A BOLD APPEAL TO CAESAR
Lord, defend me against my accusers in this life.
Read ACTS 25:1–12
Paul Stands in Front of Festus
25 Three days after Festus had become leader in the country, he went from the city of Caesarea to Jerusalem. 2 The head religious leaders and the leaders of the Jews told Festus what they had against Paul. 3 They asked Festus for a favor. They wanted Paul to be brought to Jerusalem because they had plans to kill him on the way. 4 Festus told them that Paul was to be kept in Caesarea and that he would be going there soon. 5 Festus said, “If Paul has done anything wrong, let your leaders go along with me and say what they have against him.”
6 After staying with them about ten days, Festus went down to Caesarea. The next day he sat in the courtroom and asked for Paul to be brought in. 7 Paul came into the courtroom. The Jews who had come down from Jerusalem stood around him. They said many bad things against him. But they could not prove any of the things they said. 8 Paul spoke for himself, saying, “I have done nothing wrong against the Law of the Jews or against the house of God or against Caesar.”
9 Festus was hoping to get the respect of the Jews. He asked Paul, “Will you go to the court in Jerusalem and let me say if you are guilty or not about these things?” 10 Paul said, “I am standing in front of Caesar’s court where I should be told I am right or wrong. I have done no wrong to the Jews. You know that. 11 If I have done wrong and should die, I am not trying to keep from dying. But if these things they say against me are not true, no one can give me over to them. I ask to be taken to Caesar.” 12 Festus talked to the leaders of the court. Then he said to Paul, “You have asked to be taken to Caesar. You will go to him.”
New Life Version (NLV)
Copyright © 1969, 2003 by Barbour Publishing, Inc.
“We are all faced with a series of great opportunities brilliantly disguised as impossible situations” (Charles Swindoll, b. 1934).

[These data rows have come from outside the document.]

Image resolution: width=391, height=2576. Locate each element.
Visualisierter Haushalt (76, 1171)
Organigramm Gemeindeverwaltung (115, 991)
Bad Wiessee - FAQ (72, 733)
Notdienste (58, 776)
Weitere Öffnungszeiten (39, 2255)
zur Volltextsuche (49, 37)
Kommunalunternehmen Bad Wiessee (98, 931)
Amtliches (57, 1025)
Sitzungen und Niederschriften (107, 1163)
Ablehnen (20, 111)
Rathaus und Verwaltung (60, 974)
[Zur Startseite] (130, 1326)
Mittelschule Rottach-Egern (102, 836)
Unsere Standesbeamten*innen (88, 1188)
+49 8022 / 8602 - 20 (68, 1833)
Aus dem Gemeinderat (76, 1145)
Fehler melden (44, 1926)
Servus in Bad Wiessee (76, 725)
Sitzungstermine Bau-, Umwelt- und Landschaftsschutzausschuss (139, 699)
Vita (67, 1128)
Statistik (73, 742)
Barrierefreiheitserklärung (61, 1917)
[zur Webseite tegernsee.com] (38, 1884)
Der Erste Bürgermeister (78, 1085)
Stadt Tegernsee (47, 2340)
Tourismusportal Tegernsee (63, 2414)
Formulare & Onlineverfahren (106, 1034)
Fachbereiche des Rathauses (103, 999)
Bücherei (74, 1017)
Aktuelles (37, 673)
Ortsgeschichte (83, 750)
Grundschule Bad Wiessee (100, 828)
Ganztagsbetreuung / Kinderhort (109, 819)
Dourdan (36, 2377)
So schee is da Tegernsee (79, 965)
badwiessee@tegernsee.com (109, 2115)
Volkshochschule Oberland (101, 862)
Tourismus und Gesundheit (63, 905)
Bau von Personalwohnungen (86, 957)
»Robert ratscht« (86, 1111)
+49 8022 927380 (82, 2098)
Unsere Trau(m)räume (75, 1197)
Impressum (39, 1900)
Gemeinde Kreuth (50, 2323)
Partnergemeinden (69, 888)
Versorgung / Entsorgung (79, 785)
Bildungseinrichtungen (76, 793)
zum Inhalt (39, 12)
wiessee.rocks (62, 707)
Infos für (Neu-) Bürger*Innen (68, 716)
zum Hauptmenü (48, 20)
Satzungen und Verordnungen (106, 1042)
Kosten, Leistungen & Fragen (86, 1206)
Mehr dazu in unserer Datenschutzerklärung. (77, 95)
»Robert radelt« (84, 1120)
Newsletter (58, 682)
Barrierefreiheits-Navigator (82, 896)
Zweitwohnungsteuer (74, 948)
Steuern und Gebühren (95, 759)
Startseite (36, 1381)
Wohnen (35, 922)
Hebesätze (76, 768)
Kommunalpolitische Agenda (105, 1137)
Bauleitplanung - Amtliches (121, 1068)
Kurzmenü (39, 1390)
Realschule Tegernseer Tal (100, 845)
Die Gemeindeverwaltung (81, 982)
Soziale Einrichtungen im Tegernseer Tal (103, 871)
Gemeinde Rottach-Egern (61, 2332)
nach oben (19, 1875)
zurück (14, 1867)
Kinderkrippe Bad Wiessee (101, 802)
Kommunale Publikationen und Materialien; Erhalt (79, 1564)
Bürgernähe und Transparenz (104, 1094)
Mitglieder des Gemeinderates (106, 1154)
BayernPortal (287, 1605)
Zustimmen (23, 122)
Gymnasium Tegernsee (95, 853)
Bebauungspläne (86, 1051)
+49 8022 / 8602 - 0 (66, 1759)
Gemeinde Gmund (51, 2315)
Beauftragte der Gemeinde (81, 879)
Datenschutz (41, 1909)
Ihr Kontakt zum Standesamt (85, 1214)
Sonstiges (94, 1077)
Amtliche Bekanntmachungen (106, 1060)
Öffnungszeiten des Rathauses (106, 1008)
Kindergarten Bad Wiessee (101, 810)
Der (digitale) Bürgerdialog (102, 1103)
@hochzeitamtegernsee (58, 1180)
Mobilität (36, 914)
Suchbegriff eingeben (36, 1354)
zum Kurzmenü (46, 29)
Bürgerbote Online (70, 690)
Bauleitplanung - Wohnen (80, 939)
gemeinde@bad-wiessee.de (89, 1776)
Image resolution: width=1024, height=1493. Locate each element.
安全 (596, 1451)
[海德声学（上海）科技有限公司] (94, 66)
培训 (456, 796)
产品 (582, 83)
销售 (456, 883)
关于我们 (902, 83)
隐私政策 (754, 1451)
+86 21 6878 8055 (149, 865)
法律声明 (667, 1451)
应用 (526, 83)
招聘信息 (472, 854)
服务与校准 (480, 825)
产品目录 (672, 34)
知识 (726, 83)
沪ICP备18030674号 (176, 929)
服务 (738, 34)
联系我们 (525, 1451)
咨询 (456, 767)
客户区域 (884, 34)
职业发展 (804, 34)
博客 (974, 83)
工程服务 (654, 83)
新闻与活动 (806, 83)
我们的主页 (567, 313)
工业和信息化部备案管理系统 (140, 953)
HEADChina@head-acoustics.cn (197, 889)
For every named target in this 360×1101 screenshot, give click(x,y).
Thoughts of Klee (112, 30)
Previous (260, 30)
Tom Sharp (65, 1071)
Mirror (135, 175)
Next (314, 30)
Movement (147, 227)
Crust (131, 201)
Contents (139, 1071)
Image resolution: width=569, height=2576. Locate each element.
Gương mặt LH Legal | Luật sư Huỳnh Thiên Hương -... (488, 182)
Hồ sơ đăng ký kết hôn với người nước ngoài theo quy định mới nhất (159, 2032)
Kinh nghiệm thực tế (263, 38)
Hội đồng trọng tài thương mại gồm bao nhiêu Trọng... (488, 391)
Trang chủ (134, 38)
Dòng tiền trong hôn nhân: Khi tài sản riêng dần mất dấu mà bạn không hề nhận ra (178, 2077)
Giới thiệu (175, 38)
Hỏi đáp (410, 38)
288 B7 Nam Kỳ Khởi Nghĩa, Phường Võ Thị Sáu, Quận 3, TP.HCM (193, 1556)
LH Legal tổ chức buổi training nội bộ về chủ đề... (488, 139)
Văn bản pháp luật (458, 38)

Paul continues to speak frequently with Felix over the next two years of imprisonment, which must be an agonizingly long period of detainment with limited freedom. After two years, Felix is succeeded by Porcius Festus. By all accounts, Festus is a much better ruler than his predecessor—records show greater wisdom and honesty. Festus decides that he too should hear for himself the accusations against Paul and his defense, which sets the stage for this next trial.
Today’s episode hinges on whether Festus should release Paul to the Jewish authorities. Paul knows that they are bent on killing him and have even prepared an ambush to murder him along the way to Jerusalem, so he strongly protests against this plan. He continues boldly to claim his innocence of the charges leveled against him, which cannot be proven. Eventually, Paul does something quite radical: he appeals directly to Caesar. After considering this, Festus declares, “You have appealed to Caesar. To Caesar you will go!” (12).
Paul is here using his full rights as a Roman citizen (cf. Acts 22:25–29). Every citizen had the right to have his case heard before Caesar or his direct representative. Paul sees this as the ultimate mission opportunity: winning his case before Caesar may lead not only to his own acquittal but possibly even the official recognition of Christianity. He takes what seems like an impossible situation and transforms it into the ultimate mission prospect, setting up an evangelistic confrontation between Christ and Caesar—and he does this by using the very Roman citizenship into which he was born.
Can you see how God is moving in the challenging setbacks of your life? How can you use your status, gifts and abilities to see Christ glorified through you?
Lord, we stand amazed at Your unparalleled ability to arrange events so as to fall in line with Your perfect will.